Even though this is a regression, I don't know if this shows up in real code and is a small optimization really so I would suspect a P4 for this really as it requires a bigger change that most likely won't be backported. I filed it as it was showing up while I was working on the patch for PR 101805 (which won't be submitted until GCC 14 anyways).
Comment 3 Richard Biener 2022-12-21 13:35:33 UTC
Confirmed at least.
Comment 4 Andrew Pinski 2023-05-06 00:38:35 UTC
So for the second testcase in comment #0 (with __builtin_trap replaced with __builtin_unreachable so at least we have ranges):

  # RANGE [irange] int [5, +INF] NONZERO 0x7fffffff
  intD.9 ab_2(D) = abD.2773;
  # RANGE [irange] int [-INF, 6]
  intD.9 bb_3(D) = bbD.2774;
  intD.9 cD.2779;

__BB(2):
  if (ab_2(D) >= bb_3(D))
    goto __BB4;
  else
    goto __BB3;

__BB(3):

__BB(4):
  # RANGE [irange] int [5, +INF] NONZERO 0x7fffffff
  # c_1 = PHI <ab_2(D)(2), 6(3)>

We could detect (cond (a ge b) a CST) and look at CST to see if it is the same as the max range of b and one more than the min of a. I think that will work.

That will also fix I think the first testcase.

Let me try to do that.
We won't get the __builtin_trap case correctly unless we do the full range information inside phiopt; I will have to look into that later.
Comment 5 Andrew Pinski 2023-05-08 05:35:52 UTC
I think this should not be hard to add to minmax_from_comparison I think. Though right now we don't call it for the non-constant case but that should be easy to fix I think.
Comment 6 Richard Biener 2023-05-08 12:26:07 UTC
GCC 12.3 is being released, retargeting bugs to GCC 12.4.
Comment 7 Andrew Pinski 2023-05-09 10:14:33 UTC
Created attachment 55026 [details]
Patch which adds what I Mentioned

I still need to add the testcases.
Comment 8 Andrew Pinski 2023-05-09 10:19:44 UTC
Created attachment 55027 [details]
testcases

max is optimized with this, max1 was already handled.
min was already handled, min1 is optimized with this.
Note at -O1, all 4 are done at phiopt1,
At -O2, only max1/min are done at phiopt1 and max/min1 are handled at phiopt2 due to now having the range.

Note I think having phiopt enable ranges overall might be too much overhead I so we might need to leave it this way.
Comment 9 Andrew Pinski 2023-05-10 18:11:53 UTC
By the way this does show up in GCC itself.
in worse_state in ipa-pure-const.cc where it does MAX of bools

and for x86's internal_min_issue_delay in insn-automata.cc
The below is the similar code to what is there:
unsigned f(unsigned temp1, unsigned temp2)
{
  unsigned temp, res;
  temp = temp1 & 3;
  res = temp;

  temp = temp2 & 1;
  if (temp > res)
    res = temp;
  return res;
}
Comment 10 Andrew Pinski 2023-05-10 19:10:00 UTC
Created attachment 55041 [details]
Patch that actually works

Here is the patch which actually works.
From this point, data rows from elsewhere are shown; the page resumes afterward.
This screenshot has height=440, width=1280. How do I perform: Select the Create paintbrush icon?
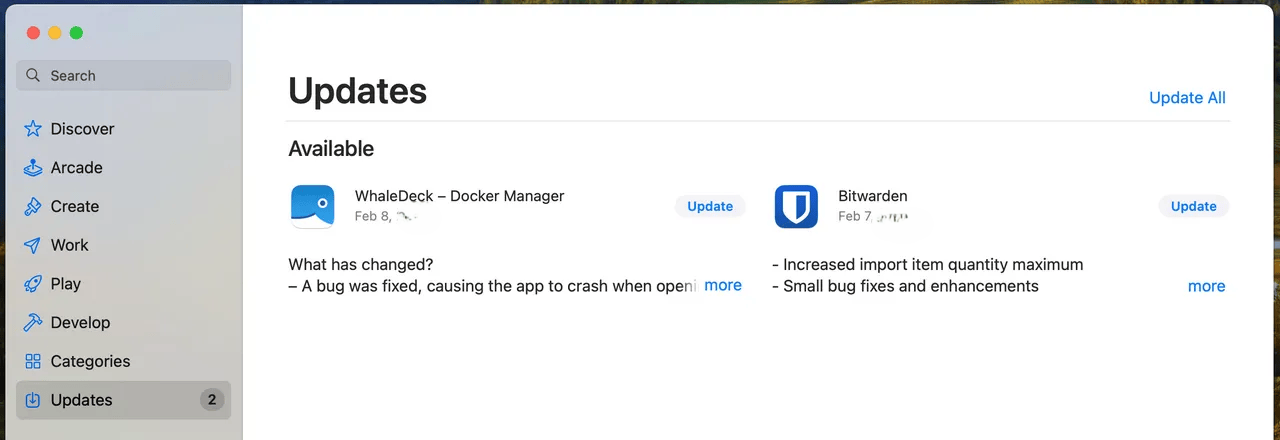coord(33,207)
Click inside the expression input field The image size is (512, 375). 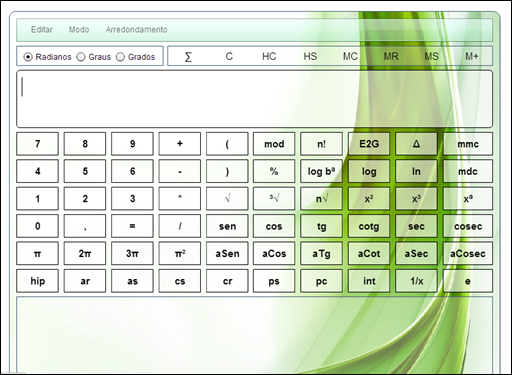pos(254,99)
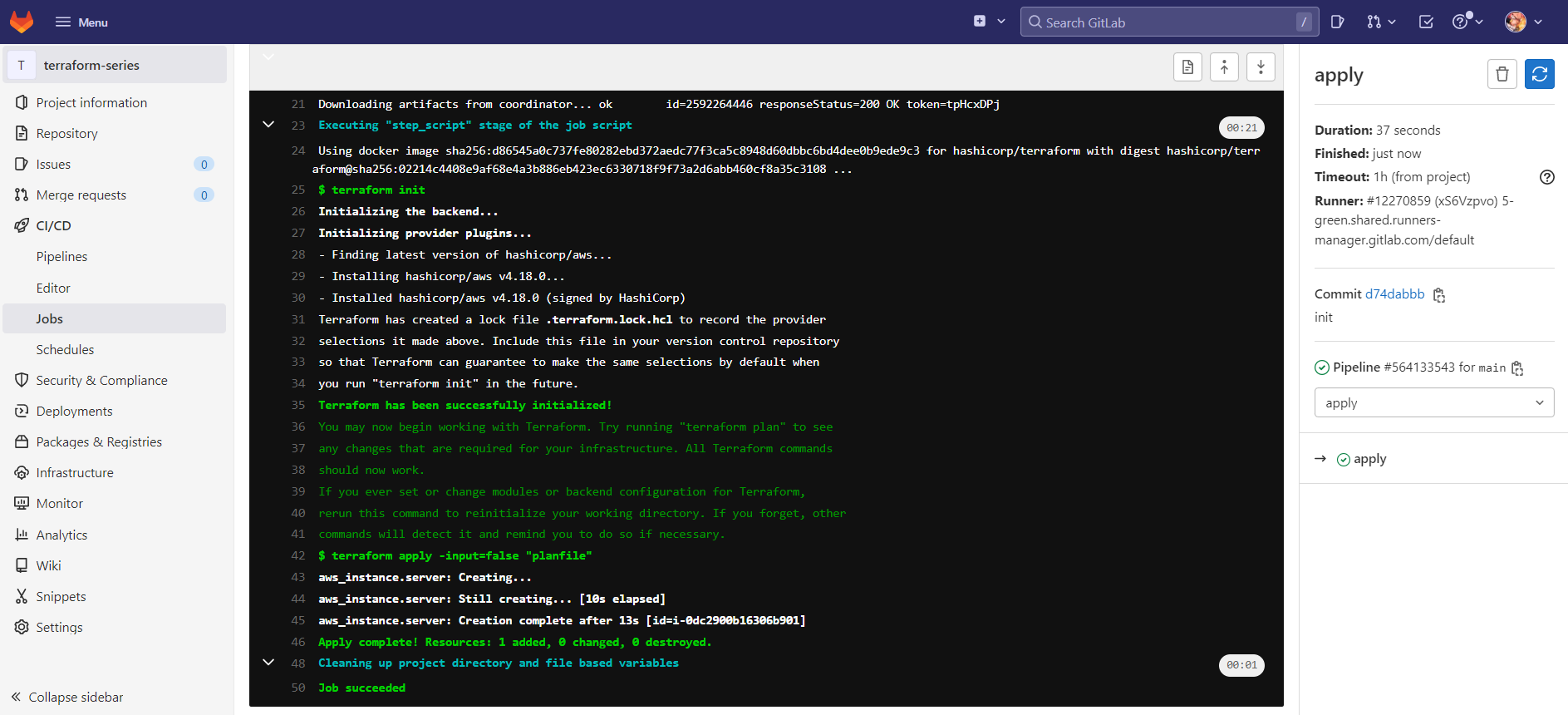
Task: Click the GitLab fox logo
Action: point(22,22)
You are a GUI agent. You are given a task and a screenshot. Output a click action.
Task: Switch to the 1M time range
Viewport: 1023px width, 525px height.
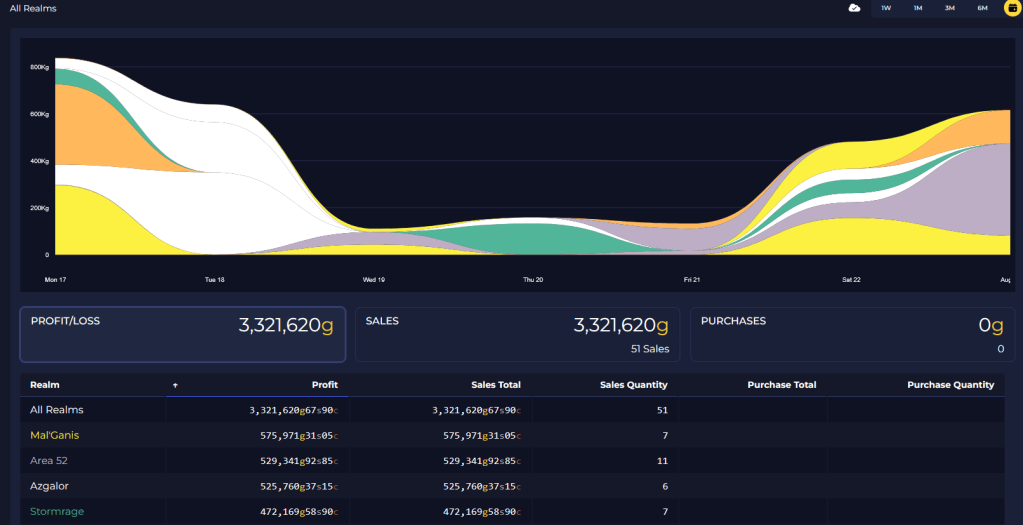point(918,8)
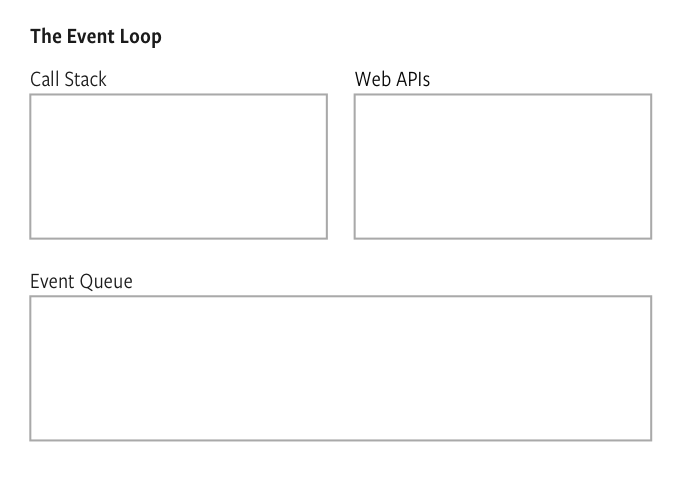
Task: Click inside the empty Web APIs box
Action: click(502, 166)
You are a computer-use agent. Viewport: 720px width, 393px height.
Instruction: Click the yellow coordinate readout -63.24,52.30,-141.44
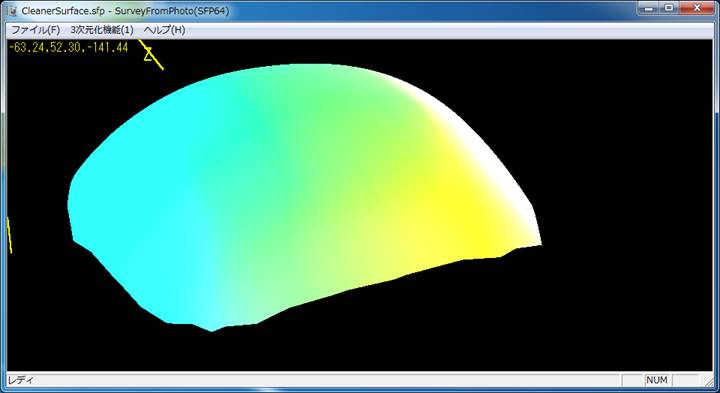68,47
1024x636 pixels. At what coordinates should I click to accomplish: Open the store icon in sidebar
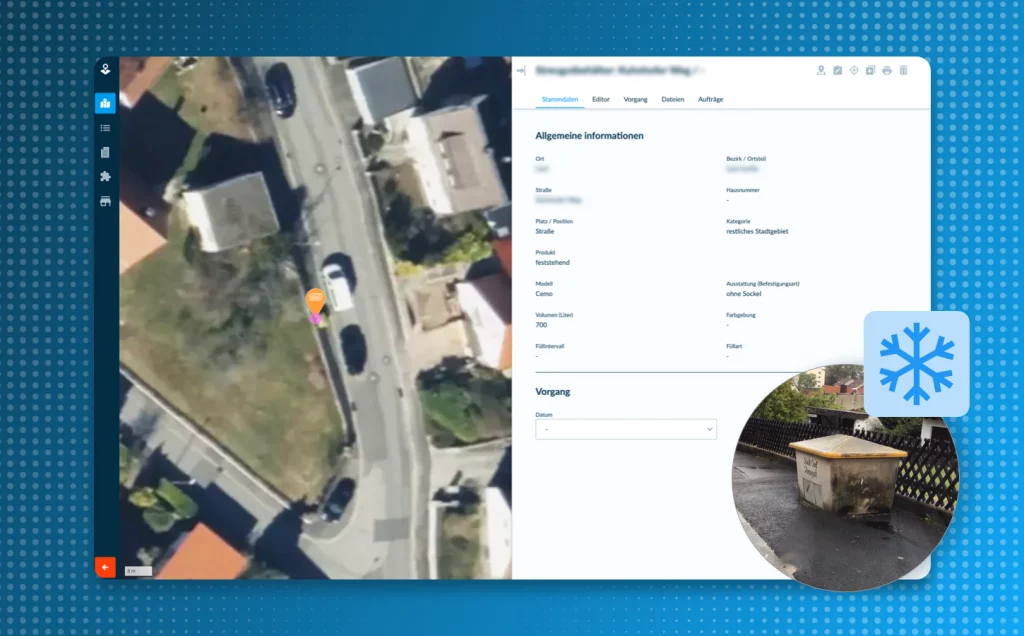click(105, 201)
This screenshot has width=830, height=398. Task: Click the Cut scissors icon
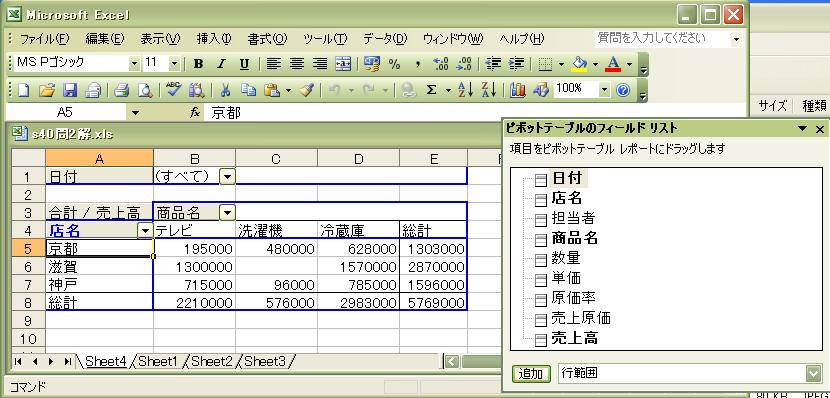(x=225, y=91)
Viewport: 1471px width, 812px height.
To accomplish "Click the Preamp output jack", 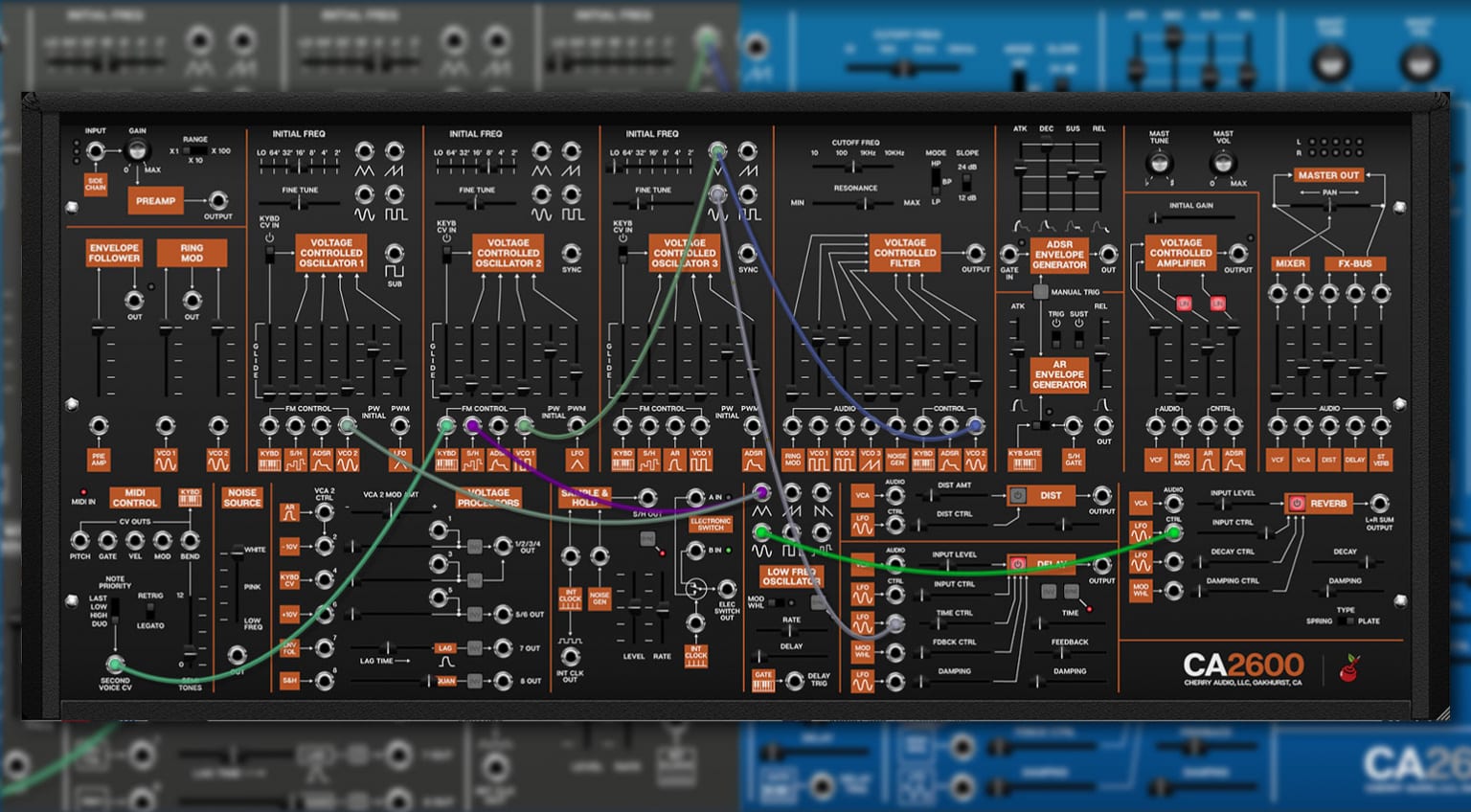I will click(x=218, y=200).
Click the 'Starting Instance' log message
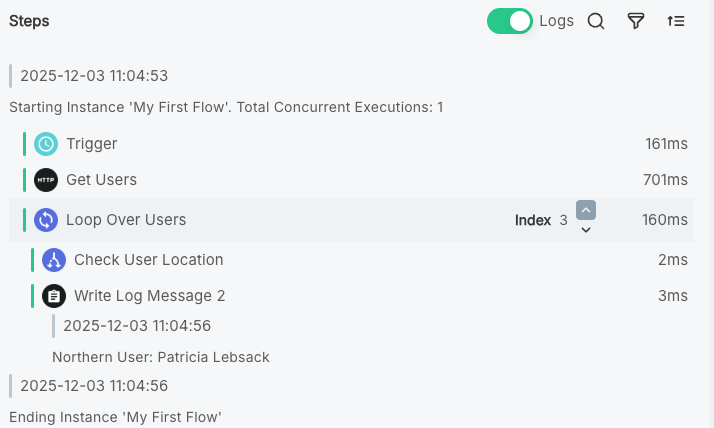 click(226, 107)
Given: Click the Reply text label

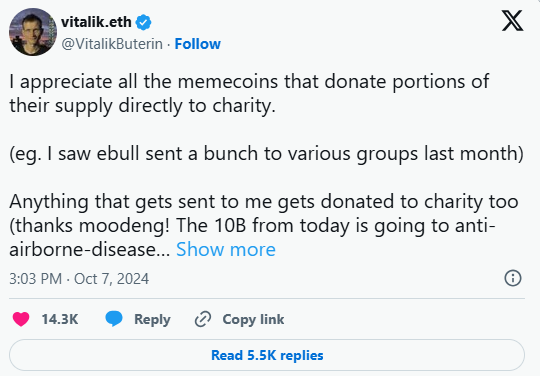Looking at the screenshot, I should 152,320.
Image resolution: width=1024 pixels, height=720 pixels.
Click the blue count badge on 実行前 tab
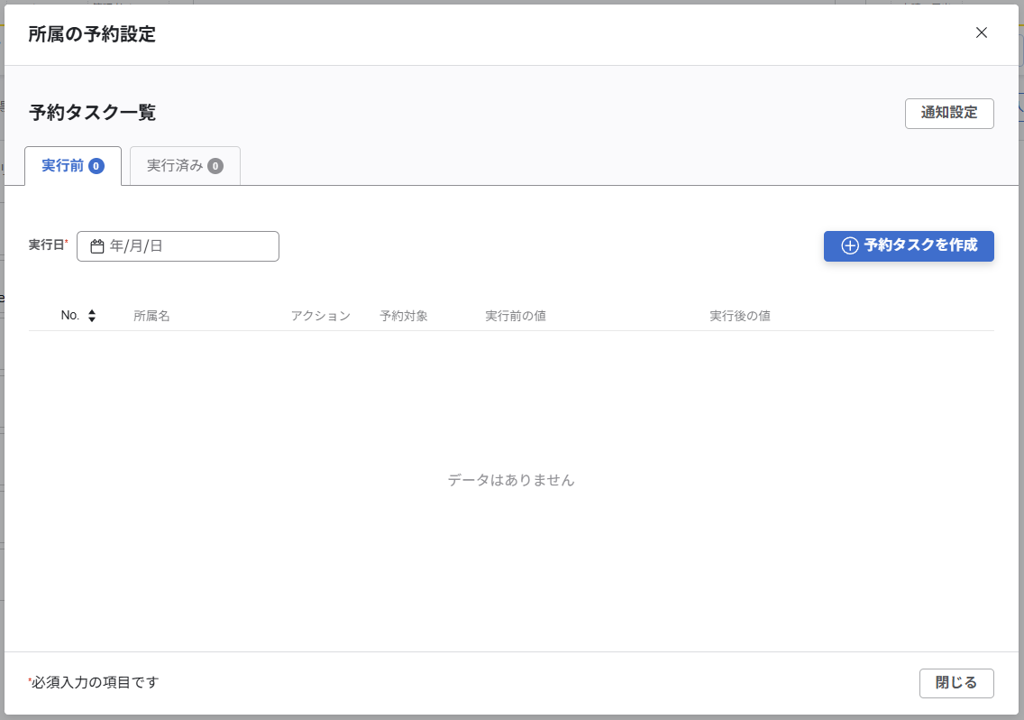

The two testcases that I pushed recently have been falls out of messing up on the patch.
Comment 11 GCC Commits 2023-05-16 03:50:48 UTC
The trunk branch has been updated by Andrew Pinski <pinskia@gcc.gnu.org>:

https://gcc.gnu.org/g:b06cfb62229f17eca59fa4aabf853d7e17e2327b

commit r14-868-gb06cfb62229f17eca59fa4aabf853d7e17e2327b
Author: Andrew Pinski <apinski@marvell.com>
Date:   Mon May 15 21:44:27 2023 +0000

    MATCH: [PR109424] Simplify min/max of boolean arguments
    
    This is version 2 of https://gcc.gnu.org/pipermail/gcc-patches/2021-August/577394.html
    which does not depend on adding gimple_truth_valued_p at this point.
    Instead will use zero_one_valued_p which is already used for mult simplifications
    to make sure that we only have [0,1] rather having the mistake of maybe having [-1,0]
    as the range for signed bools.
    
    This shows up in a few places in GCC itself but only at -O1, we miss the min/max conversion
    because of PR 107888 (which I will be testing seperately).
    
    OK? Bootstrapped and tested on x86_64-linux-gnu with no regressions.
    
    Thanks,
    Andrew Pinski
    
            PR tree-optimization/109424
    
    gcc/ChangeLog:
    
            * match.pd: Add patterns for min/max of zero_one_valued
            values to `&`/`|`.
    
    gcc/testsuite/ChangeLog:
    
            * gcc.dg/tree-ssa/bool-12.c: New test.
            * gcc.dg/tree-ssa/bool-13.c: New test.
            * gcc.dg/tree-ssa/minmax-20.c: New test.
            * gcc.dg/tree-ssa/minmax-21.c: New test.